#### About this exercise:
Exact copy, pictures excluded: print the lines from the one with "Click the 100 GB plan title" through the final line of the records.

#### Data:
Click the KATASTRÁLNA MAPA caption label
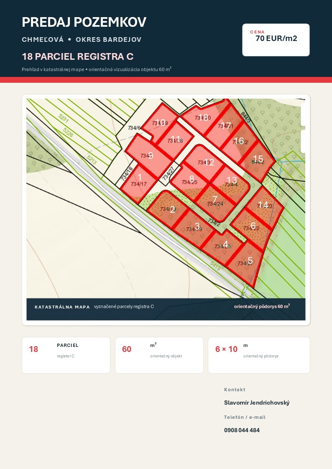 pyautogui.click(x=62, y=307)
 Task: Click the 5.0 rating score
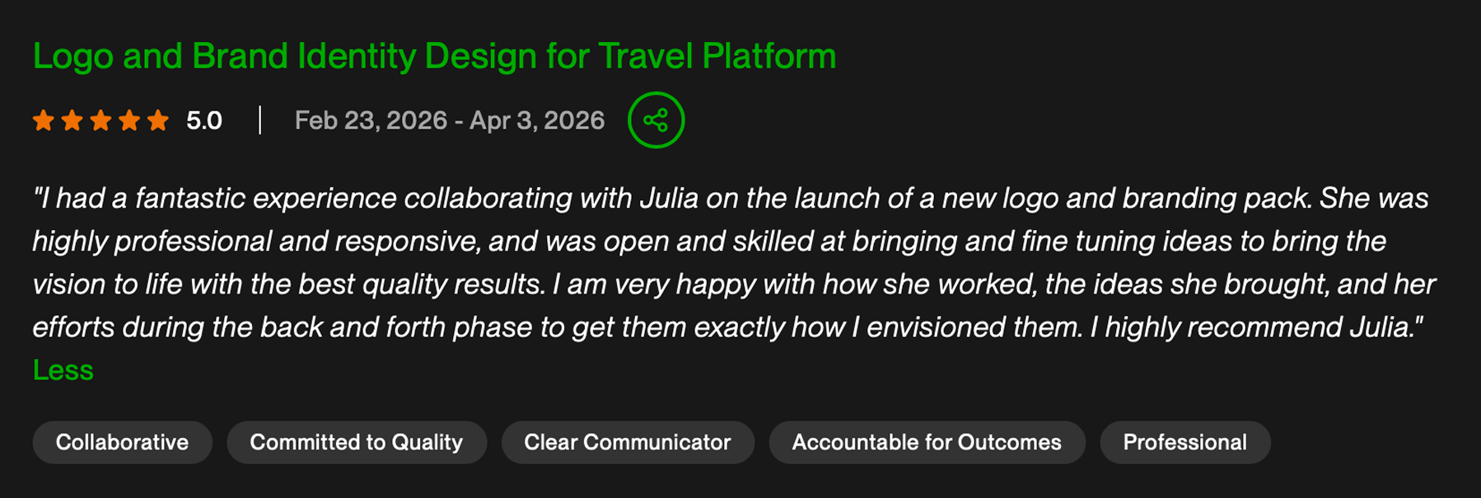pos(203,121)
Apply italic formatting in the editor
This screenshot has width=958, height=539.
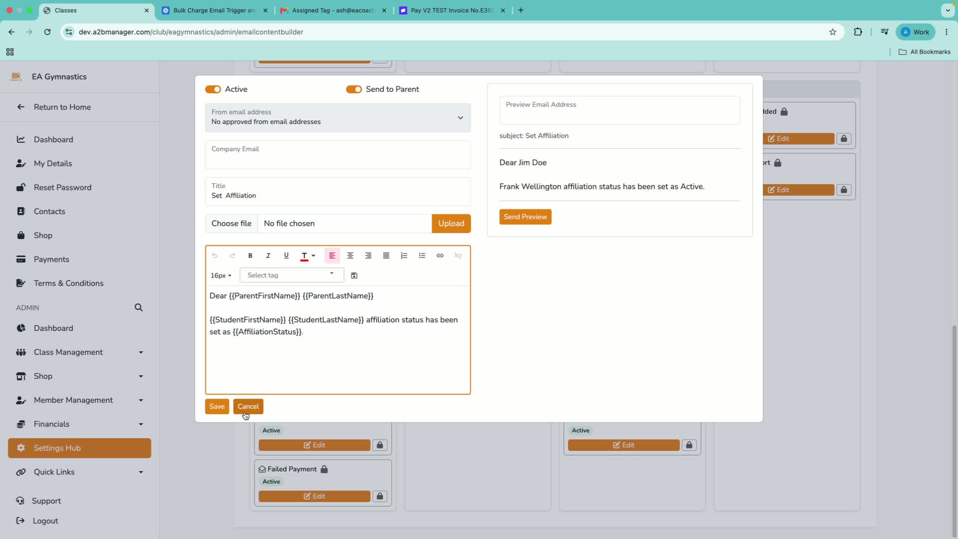[268, 256]
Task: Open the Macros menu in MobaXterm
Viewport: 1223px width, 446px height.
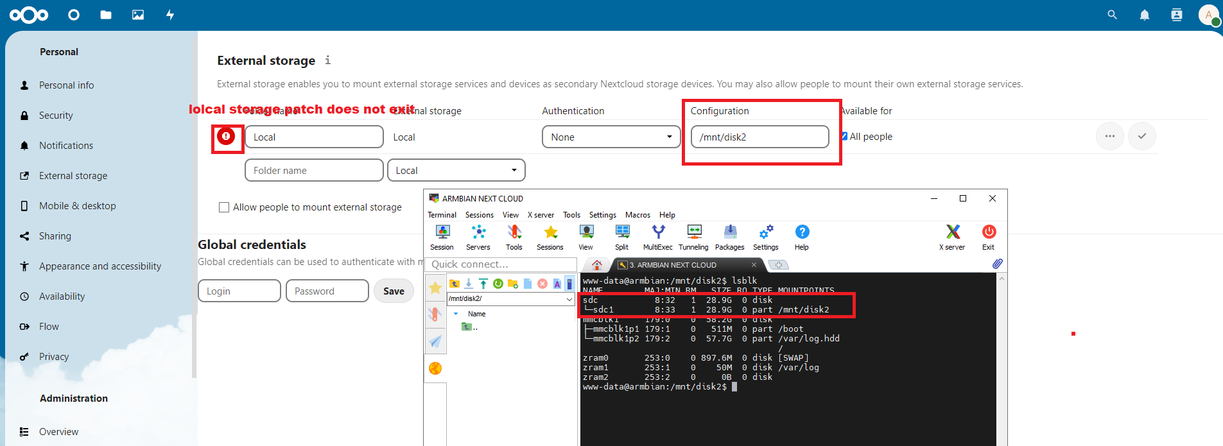Action: (x=637, y=215)
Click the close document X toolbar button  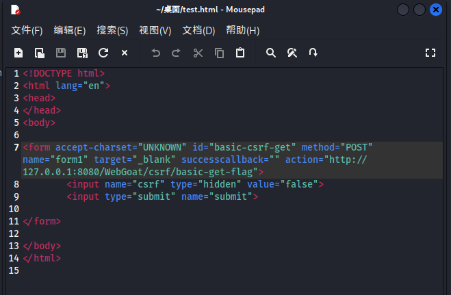(125, 53)
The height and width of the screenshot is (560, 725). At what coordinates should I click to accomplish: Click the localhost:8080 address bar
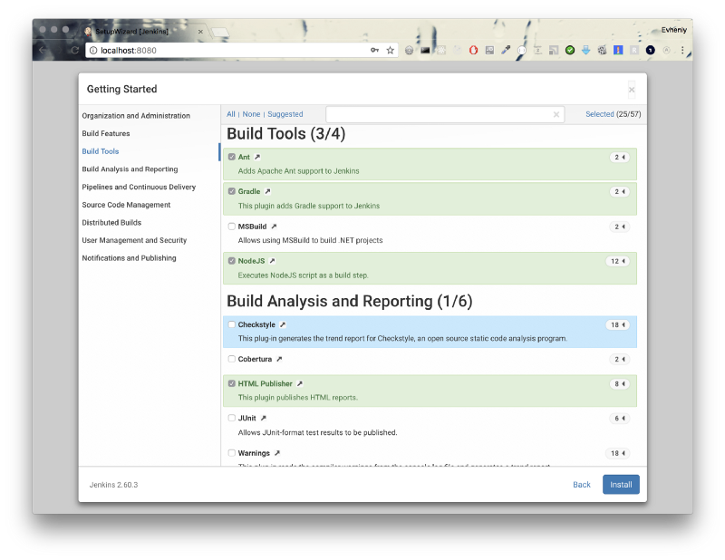tap(227, 51)
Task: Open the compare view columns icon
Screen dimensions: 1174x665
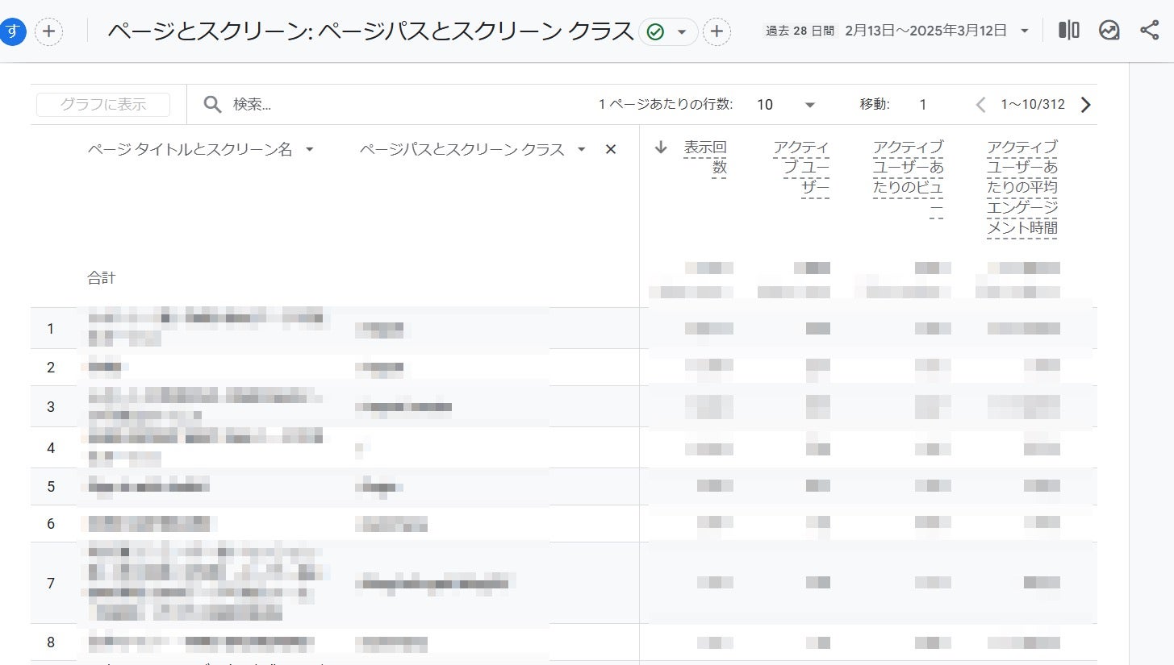Action: (x=1069, y=31)
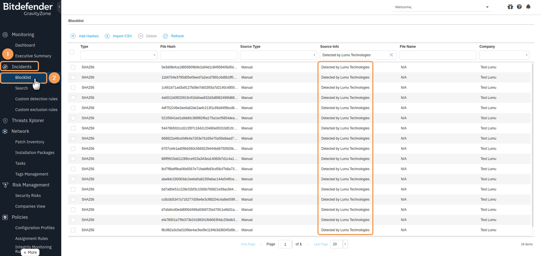
Task: Clear the Source Info filter with X
Action: (x=391, y=55)
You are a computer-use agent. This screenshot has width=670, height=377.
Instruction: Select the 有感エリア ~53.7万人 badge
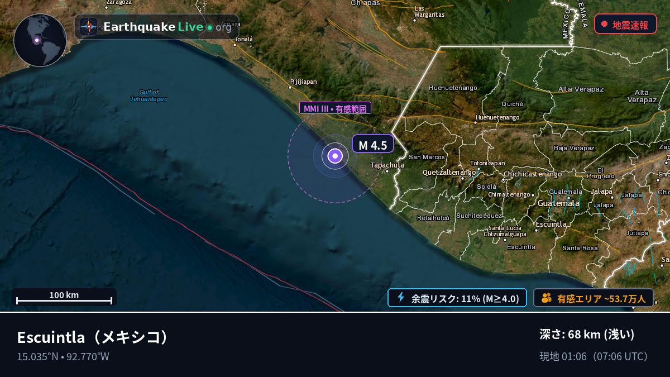tap(594, 298)
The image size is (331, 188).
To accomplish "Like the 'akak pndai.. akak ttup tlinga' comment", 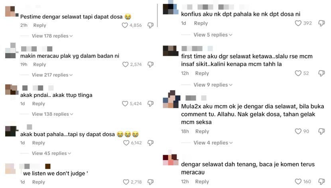I will coord(125,103).
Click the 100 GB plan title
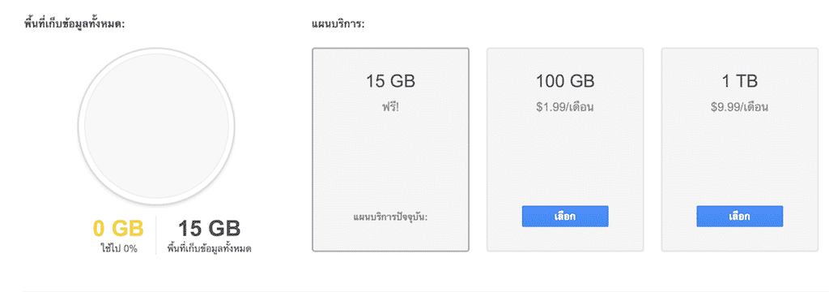Viewport: 829px width, 292px height. click(x=564, y=81)
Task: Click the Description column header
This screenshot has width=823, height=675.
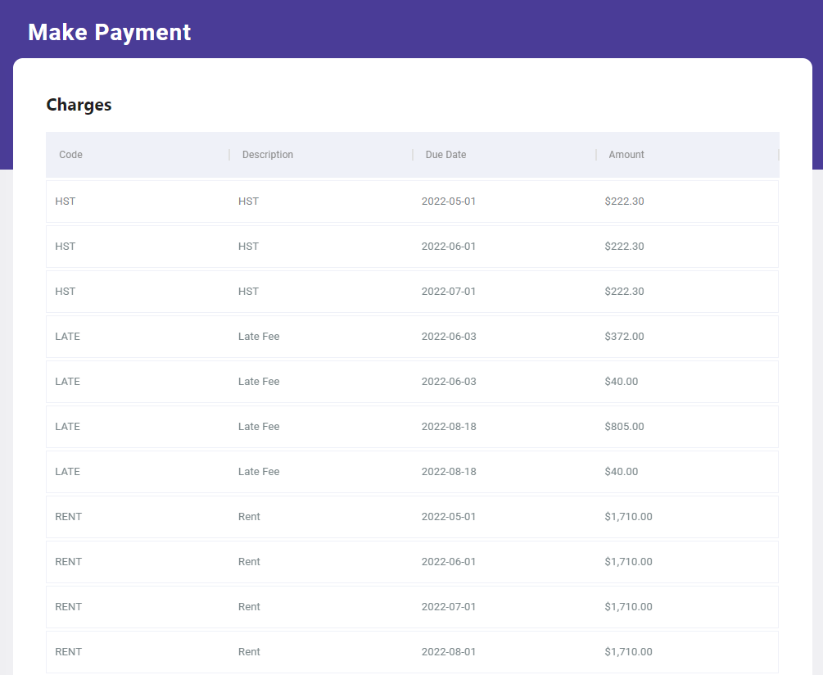Action: click(268, 155)
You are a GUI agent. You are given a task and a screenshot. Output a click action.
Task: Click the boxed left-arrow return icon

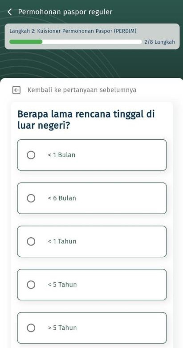click(x=16, y=90)
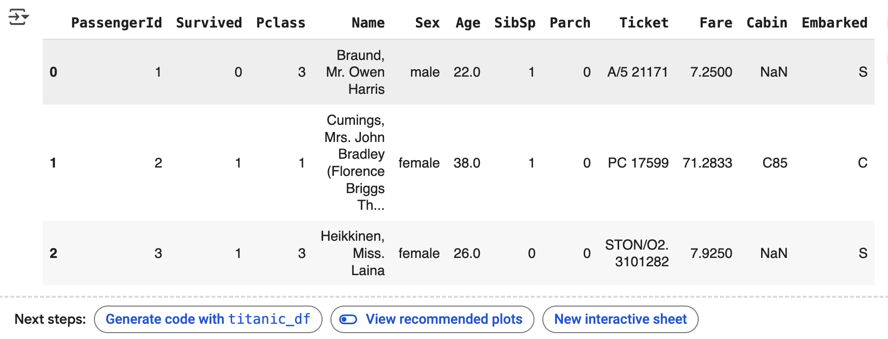Click the STON/O2. 3101282 ticket cell

(x=637, y=253)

#### Solution to this task:
Click the 100 GB plan title
Viewport: 829px width, 292px height. click(x=564, y=81)
Task: Click the Description column header
This screenshot has width=823, height=675.
Action: click(268, 155)
You are a GUI agent. You are given a task and a screenshot. Output a click action.
Task: Click the boxed left-arrow return icon

click(x=16, y=90)
Click the STON/O2. 3101282 ticket cell

(x=637, y=253)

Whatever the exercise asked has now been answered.